I Spent a Day at My School… as a Student. Here’s What I Learned.

At the end of the last school year, I posed a question to my two classes of sophomores. I asked them if anyone would be open to me shadowing them for a full school day. Only two of my students seemed interested, and I ended up agreeing to spend the day with the one who has decent grades. I figure this is going to be a two-part experiment where I also spend a day shadowing a student who has more frustrations with the school system. This may still happen, but I’m also teaching students in a non-traditional program this year, who really haven’t been served well in their K-12 educational experience.

My intention behind this experiment was really to learn what it’s like to be a student in this building where I teach- not the one where I went a thousand miles away in Colorado, but this red-brick, built in 1956, first-ring suburb structure that I get paid to come to every day.

The student I spent the day with is honestly a lot like me. She is a white female with a blonde ponytail most days, A’s and B’s, and a love for reading her favorite genre of books.

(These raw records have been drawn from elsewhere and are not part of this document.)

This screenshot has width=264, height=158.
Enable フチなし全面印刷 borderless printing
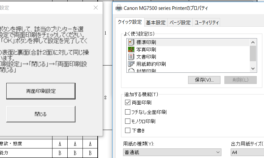pyautogui.click(x=128, y=112)
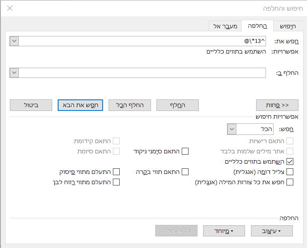Click the החלף ב replacement text field
The width and height of the screenshot is (307, 248).
pos(142,73)
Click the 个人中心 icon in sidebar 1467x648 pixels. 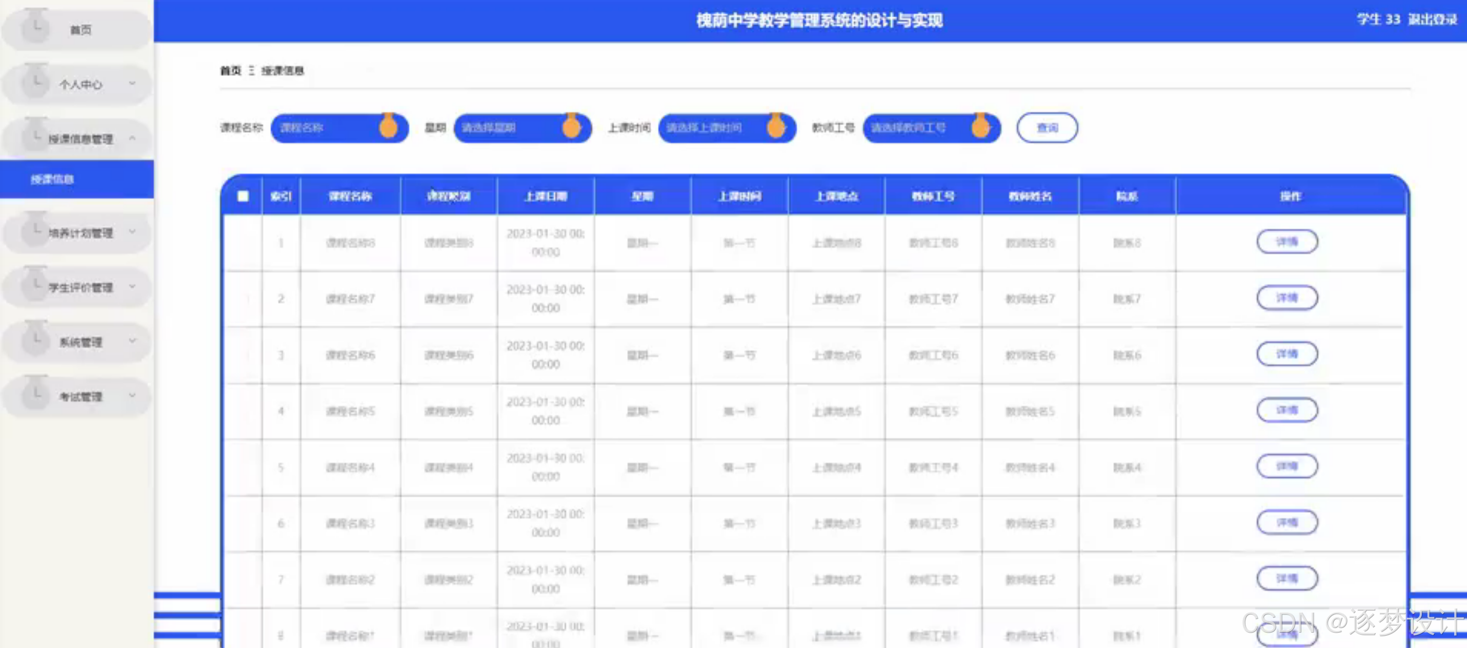35,83
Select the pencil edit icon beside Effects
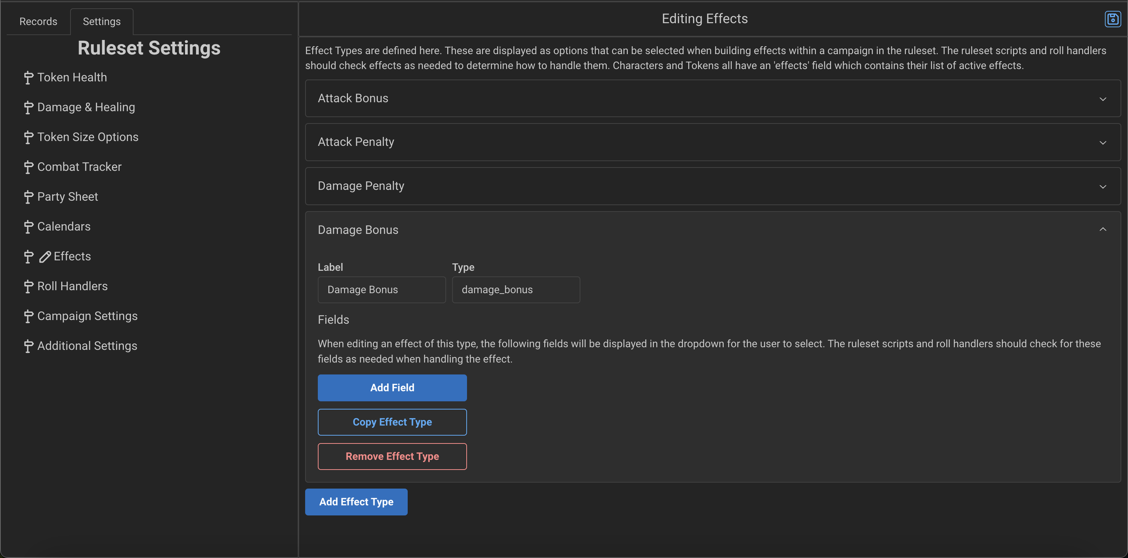 click(x=44, y=256)
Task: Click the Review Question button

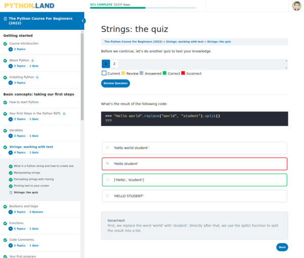Action: coord(116,83)
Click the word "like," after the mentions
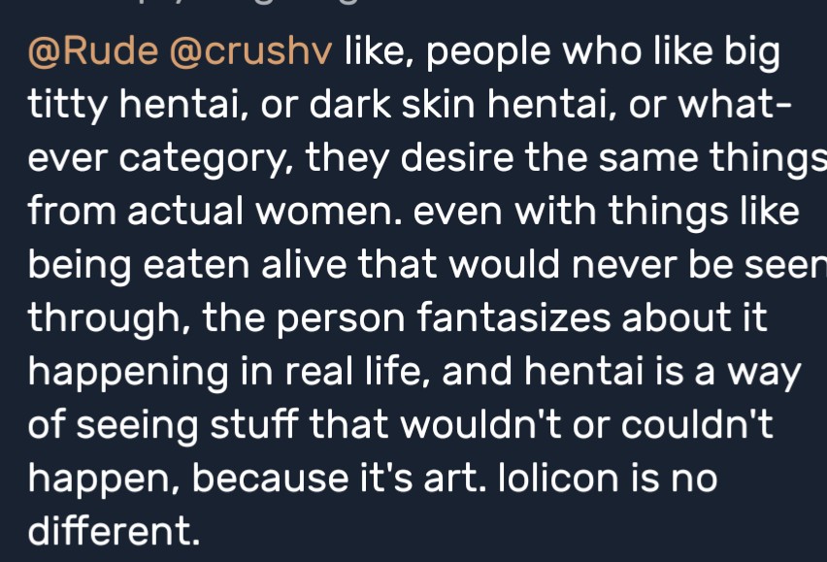Screen dimensions: 827x562 (380, 51)
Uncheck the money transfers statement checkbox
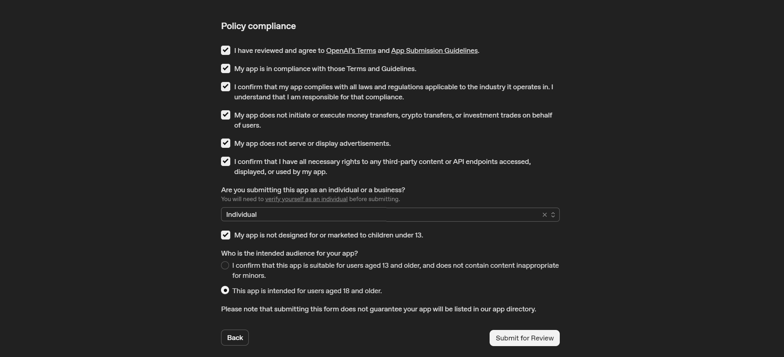This screenshot has height=357, width=784. point(225,115)
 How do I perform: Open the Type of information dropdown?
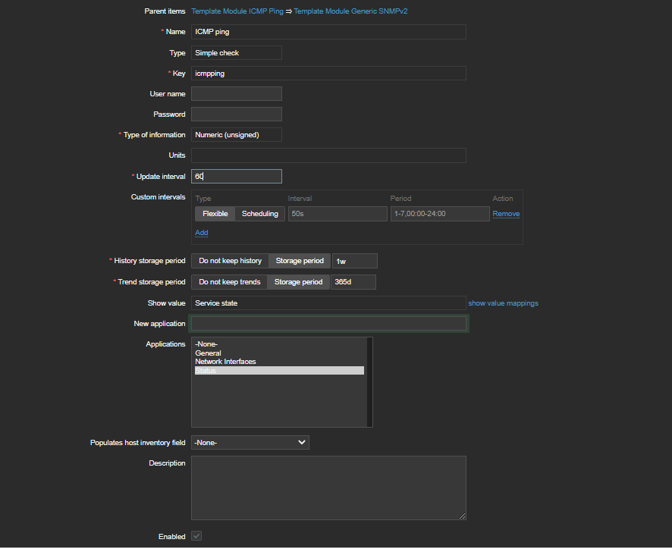click(x=237, y=134)
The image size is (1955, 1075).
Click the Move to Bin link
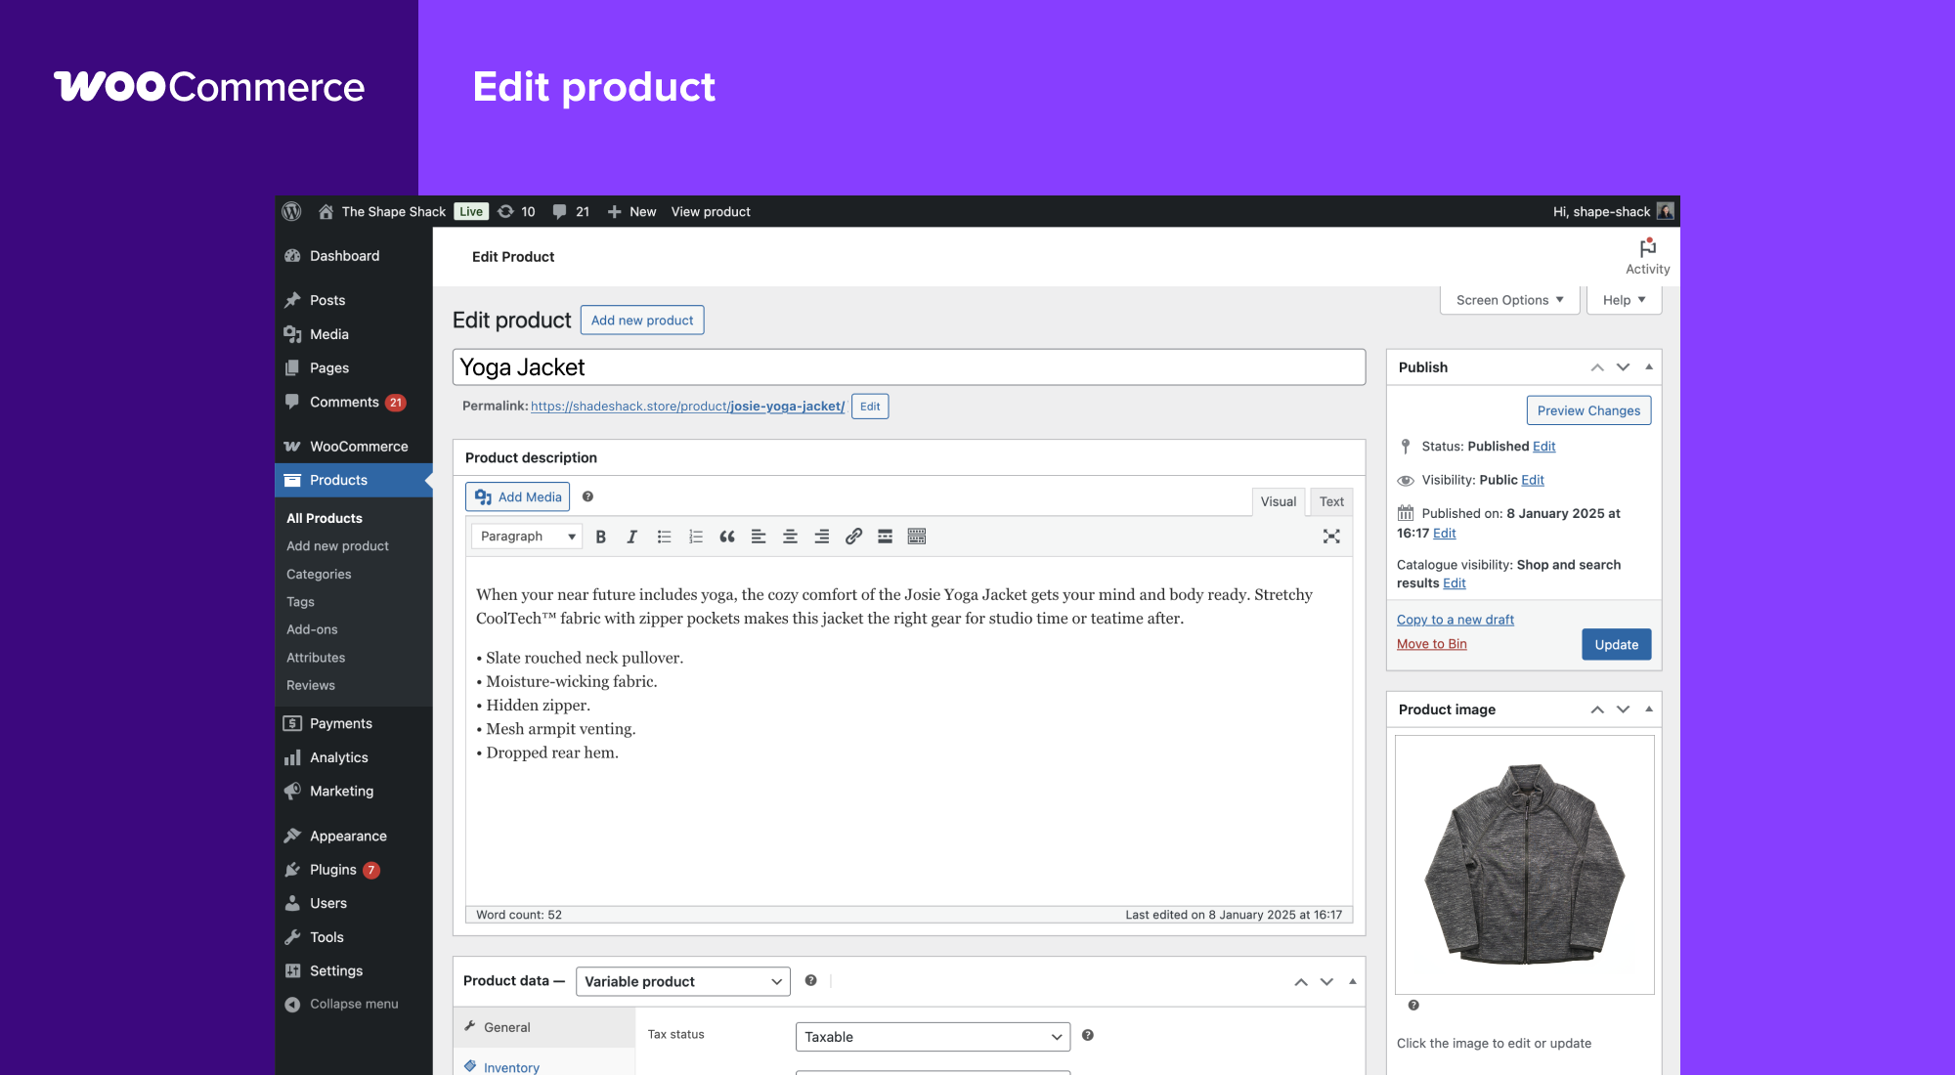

Our schedule for the day looked like this:

  1. Study Hall
  2. Concert Choir
  3. World History
  4. English (with me) ha
  5. Advanced Algebra
  6. Chemistry
  7. Painting

Rather than taking you through a minute by minute experience of living like a teenage student in the school I work in for a day, I figured I would really try to narrow it down to a few specific themes.

Major learnings from the day:

  • I got to watch some of my current and former students sing and dance in preparation for their pop concert for choir. It was strictly business in there, from bell to bell, to make sure the choreography and parts were ready to go. There was something so endearing about students performing their little steps with their partners. And one of my students’ partners was absent, so I giggled a little watching him dance by himself. Takeaway: Students are more than their grades in my class. Try to make it to their events. See if we can get them to perform more during the school day so everyone can support their talents.
  • I walked into 6th hour Chem a few minutes late because I wanted to get my own 6th hour English class started before my friend Meredith took over to sub for me. When I walked into Chem, I sort-of figured out that I needed a blue handout and a calculator that everyone else seemed to already have, and both were at the front of the room. I felt rather sheepish going up there to get what I needed. The class was already working through the first problem together, and I sat at my desk thinking “What the heck language is being spoken in here?” I had no idea how to find the pH and pOH let alone define what those even meant. The teacher asked if anyone had any clarifying questions before they moved on to the next example, but I didn’t raise my hand. I totally felt immersed in shame for being late, slow, and stupid for having no sense of the task. TakeawayFind a consistent spot for handouts that is not in the front of the room. Take a minute to turn to someone near you to make sure everyone is ready to move on rather than asking the whole class.
  • It seemed to me that each class started right away with whatever content area we were in. In 2nd hour, the piano was already playing warm-ups for kids to join in as they entered. In 3rd hour, we started taking notes on genocide. 4th hour is class with me, and sure enough I had my Google slides presentation up and on display for students as they walked in. In 5th hour, I took a very difficult quiz on probability even though we were in teams and could use notes. The quiz was passed out as the bell rang so we would have enough time. I explained 6th hour above. And in 7th hour, fancy paper was handed out to students to start painting. Takeaway: I feel like we have such little time to cover everything we want covered, so we are taught to intentionally plan every minute we get. I try to start class every day with a random check in question to get every voice in the air. Think: “If you were an animal for one day, what would you choose to be?” and “What is your favorite letter of the alphabet?” Students have the option to pass, but their answers are always one word or one phrase only. If we could somehow magically switch to block schedule, I think that would help decrease the factory-style learning I experienced, but until then, maybe just taking a quick academic break to answer a human question is okay.
  • During lunch, I got to eat outside. It was so nice to sit in the sun. A handful of students played soccer, some sat alone and read, some were with friends. It was a really nice break. I was feeling some anxiety because a) hello, it’s a high school cafeteria and b) we had a lunch break in the middle of our probability quiz, and I was thinking I should be spending time looking at schoology keys and notes to better understand. Takeaway: As a teacher, I should go outside on a warm day even for a quick break by myself. 

So now, going into week three of a new school year, I have to remember to encourage (and offer when I can) more teachers the opportunity to shadow their students and to embed some of these takeaways. In my new classroom, I adopted the handouts at a table by the door idea. I took the class outside once the first week. I went to the first half of the first home football game. But it’s only a matter of time before some of these habits break.

Other teacher friends: What are new hopes for this school year that you need accountability for? How can you try to shadow a student for a day sometime this quarter or semester?